- Problem description
Report every line of the records below that contains the word "next", matching case exactly.

- Records for the exercise
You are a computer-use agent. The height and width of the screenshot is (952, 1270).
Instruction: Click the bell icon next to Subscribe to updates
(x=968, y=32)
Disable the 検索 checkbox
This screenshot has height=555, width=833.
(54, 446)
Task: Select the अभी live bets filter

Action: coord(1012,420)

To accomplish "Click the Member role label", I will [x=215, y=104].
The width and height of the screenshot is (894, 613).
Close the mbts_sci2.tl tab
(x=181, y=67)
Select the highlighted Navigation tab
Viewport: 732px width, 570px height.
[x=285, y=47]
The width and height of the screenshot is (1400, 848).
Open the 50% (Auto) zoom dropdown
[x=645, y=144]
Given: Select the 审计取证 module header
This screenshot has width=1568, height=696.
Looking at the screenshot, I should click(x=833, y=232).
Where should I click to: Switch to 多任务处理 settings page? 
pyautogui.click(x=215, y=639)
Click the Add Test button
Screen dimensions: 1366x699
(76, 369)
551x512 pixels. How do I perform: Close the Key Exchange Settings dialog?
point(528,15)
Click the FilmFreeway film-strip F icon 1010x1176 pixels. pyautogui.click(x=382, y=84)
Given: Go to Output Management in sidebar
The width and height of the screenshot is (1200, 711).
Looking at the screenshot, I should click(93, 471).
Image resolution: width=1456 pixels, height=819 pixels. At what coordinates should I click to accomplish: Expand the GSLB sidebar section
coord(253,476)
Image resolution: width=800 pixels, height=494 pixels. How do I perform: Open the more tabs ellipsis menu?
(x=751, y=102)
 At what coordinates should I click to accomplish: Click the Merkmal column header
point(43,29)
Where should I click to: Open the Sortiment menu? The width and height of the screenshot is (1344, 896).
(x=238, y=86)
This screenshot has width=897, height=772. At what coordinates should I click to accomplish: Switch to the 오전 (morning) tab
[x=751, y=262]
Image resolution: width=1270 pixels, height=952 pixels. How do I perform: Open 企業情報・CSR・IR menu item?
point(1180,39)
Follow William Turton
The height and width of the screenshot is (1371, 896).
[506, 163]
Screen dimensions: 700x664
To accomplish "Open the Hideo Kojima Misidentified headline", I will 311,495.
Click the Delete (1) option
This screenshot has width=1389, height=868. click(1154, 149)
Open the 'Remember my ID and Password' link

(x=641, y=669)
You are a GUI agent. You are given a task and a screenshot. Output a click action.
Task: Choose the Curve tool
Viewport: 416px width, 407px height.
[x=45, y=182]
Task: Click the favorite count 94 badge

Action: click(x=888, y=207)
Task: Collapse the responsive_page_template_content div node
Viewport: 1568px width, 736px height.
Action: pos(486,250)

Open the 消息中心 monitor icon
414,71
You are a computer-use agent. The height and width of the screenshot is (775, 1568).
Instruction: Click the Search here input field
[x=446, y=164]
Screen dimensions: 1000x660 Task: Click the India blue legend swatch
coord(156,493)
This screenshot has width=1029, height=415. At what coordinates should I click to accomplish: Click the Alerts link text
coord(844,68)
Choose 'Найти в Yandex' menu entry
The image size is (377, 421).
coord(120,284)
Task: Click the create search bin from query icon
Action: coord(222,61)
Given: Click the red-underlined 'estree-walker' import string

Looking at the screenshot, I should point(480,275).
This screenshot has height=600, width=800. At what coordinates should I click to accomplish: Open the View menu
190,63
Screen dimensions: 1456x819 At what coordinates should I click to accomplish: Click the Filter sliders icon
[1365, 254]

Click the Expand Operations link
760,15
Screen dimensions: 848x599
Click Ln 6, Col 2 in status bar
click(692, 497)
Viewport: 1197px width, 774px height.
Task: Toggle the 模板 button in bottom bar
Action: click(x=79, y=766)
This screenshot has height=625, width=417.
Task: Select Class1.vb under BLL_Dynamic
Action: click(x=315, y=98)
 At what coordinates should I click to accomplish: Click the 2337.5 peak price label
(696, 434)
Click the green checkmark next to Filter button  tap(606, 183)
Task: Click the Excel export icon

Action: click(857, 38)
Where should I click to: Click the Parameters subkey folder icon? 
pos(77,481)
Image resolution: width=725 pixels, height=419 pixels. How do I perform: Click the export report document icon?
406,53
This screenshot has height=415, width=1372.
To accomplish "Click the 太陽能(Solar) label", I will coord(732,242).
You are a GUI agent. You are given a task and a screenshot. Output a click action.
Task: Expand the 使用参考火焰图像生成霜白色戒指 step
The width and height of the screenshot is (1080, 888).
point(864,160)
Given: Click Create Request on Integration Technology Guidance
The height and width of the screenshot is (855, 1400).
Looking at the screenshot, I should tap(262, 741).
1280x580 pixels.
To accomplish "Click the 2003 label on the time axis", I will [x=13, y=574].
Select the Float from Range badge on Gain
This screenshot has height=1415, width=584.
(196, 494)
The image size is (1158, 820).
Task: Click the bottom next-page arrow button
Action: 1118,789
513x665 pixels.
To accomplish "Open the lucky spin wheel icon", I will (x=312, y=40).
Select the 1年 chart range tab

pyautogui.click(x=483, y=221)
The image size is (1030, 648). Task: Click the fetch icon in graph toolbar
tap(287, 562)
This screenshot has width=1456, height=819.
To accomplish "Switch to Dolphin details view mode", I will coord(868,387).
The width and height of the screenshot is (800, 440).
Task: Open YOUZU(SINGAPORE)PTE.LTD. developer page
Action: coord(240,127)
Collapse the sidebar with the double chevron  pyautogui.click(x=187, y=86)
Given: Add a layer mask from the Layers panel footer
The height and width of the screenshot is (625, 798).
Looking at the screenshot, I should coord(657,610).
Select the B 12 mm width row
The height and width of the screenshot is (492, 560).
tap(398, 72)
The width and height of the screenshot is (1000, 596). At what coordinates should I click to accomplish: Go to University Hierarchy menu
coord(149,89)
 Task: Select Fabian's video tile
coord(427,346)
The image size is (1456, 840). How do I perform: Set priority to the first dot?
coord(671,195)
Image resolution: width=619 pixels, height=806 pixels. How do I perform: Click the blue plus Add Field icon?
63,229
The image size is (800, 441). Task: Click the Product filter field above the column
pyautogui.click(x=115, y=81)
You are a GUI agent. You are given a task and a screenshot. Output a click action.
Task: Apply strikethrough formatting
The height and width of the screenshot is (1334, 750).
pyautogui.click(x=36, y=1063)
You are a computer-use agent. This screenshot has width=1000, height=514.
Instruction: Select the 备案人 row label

- Solved exercise
Instruction: Click the bell icon next to Subscribe to updates
Click the green checkmark next to Filter button  tap(606, 183)
Task: Click the bottom next-page arrow button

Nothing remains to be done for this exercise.